Smart Water Infrastructure Continues to Grow, but Real Challenges Persist
Grant Gerke | March 8, 2017
By Grant Gerke, Contributing Writer, IIoT
A new report from Bluefield Research suggests that a massive smart infrastructure buildout is coming to the water and wastewater industry in the next eight years, with more than $20 billion to be spent in metering, data management, and analytics.
As devices, sensors and cloud solutions become cheaper over the next ten years, there will be a solid investment in this space but the research rings a little hollow to me. The U.S. industry, in particular, is aging and resources are limited but the big challenge may be in the area of system integrators. In a feature article from a couple years ago, I interviewed Roger Knutson, public works director at the biggest water and wastewater department in Minnesota. For Knutson, the real challenge was in overseeing software and plant monitoring upgrades to multiple plants with his own internal staff. System integrators weren’t in the budget.
“So, the real challenge is to maintain the different technologies during that timeframe,” says Knutson.

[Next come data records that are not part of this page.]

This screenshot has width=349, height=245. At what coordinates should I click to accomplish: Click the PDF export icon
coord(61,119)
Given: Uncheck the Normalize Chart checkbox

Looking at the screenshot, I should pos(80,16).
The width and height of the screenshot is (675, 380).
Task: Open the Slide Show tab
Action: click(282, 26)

We’re talking about the new and old versions of software running side-by-side at different plants or just at different plants.”
Even the Bluefield research report says that “a significant hurdle will be integrating legacy systems with new software platforms.” However, the challenge may be workflow processes, the less glamorous side of the asset management and IIoT narrative.

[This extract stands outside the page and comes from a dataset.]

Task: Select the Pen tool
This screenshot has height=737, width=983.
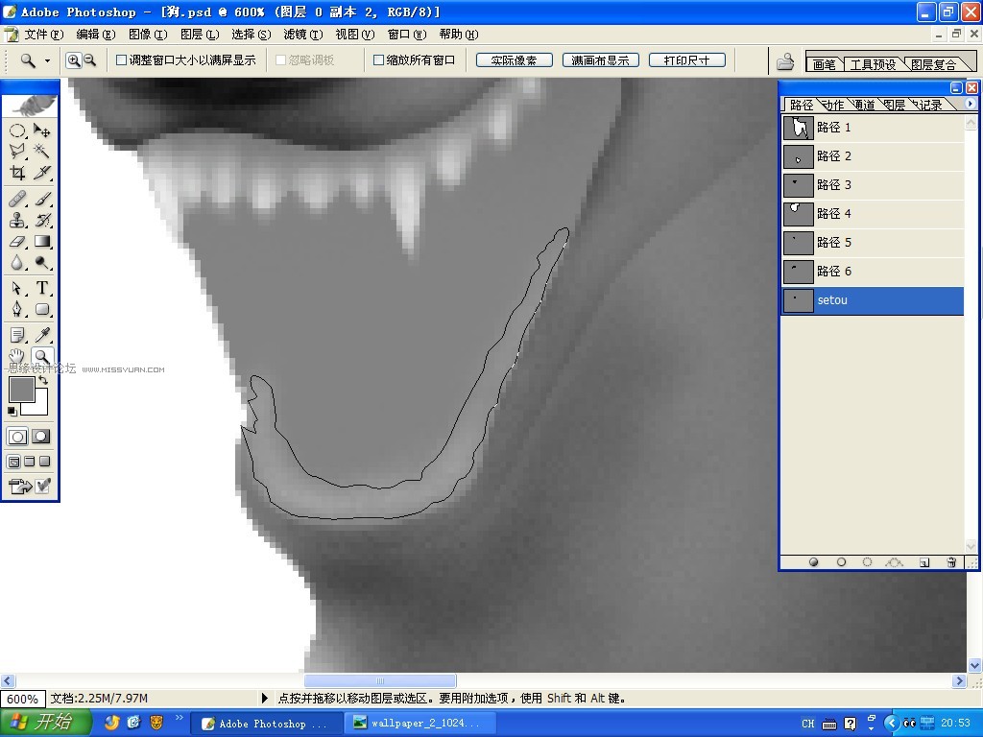Action: pyautogui.click(x=17, y=309)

Other highlights from the research include:
• Halving non-revenue water– leaks and billing errors– and reducing energy consumption from 20% to 40%.

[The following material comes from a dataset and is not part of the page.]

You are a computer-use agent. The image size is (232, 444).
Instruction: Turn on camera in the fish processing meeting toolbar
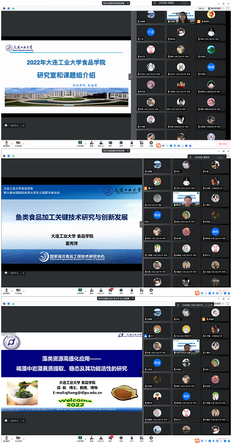[18, 291]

• The smart water sector is expected to scale to $12 billion in the US and $11 billion in Europe by 2025. Other hotspots for smart water activity include Australia, Singapore and Israel, where water stress and established utility network operators are more receptive to advanced technology adoption.
• European utilities are at the forefront of smart water in terms of operational solutions, while the US leads in terms of metering.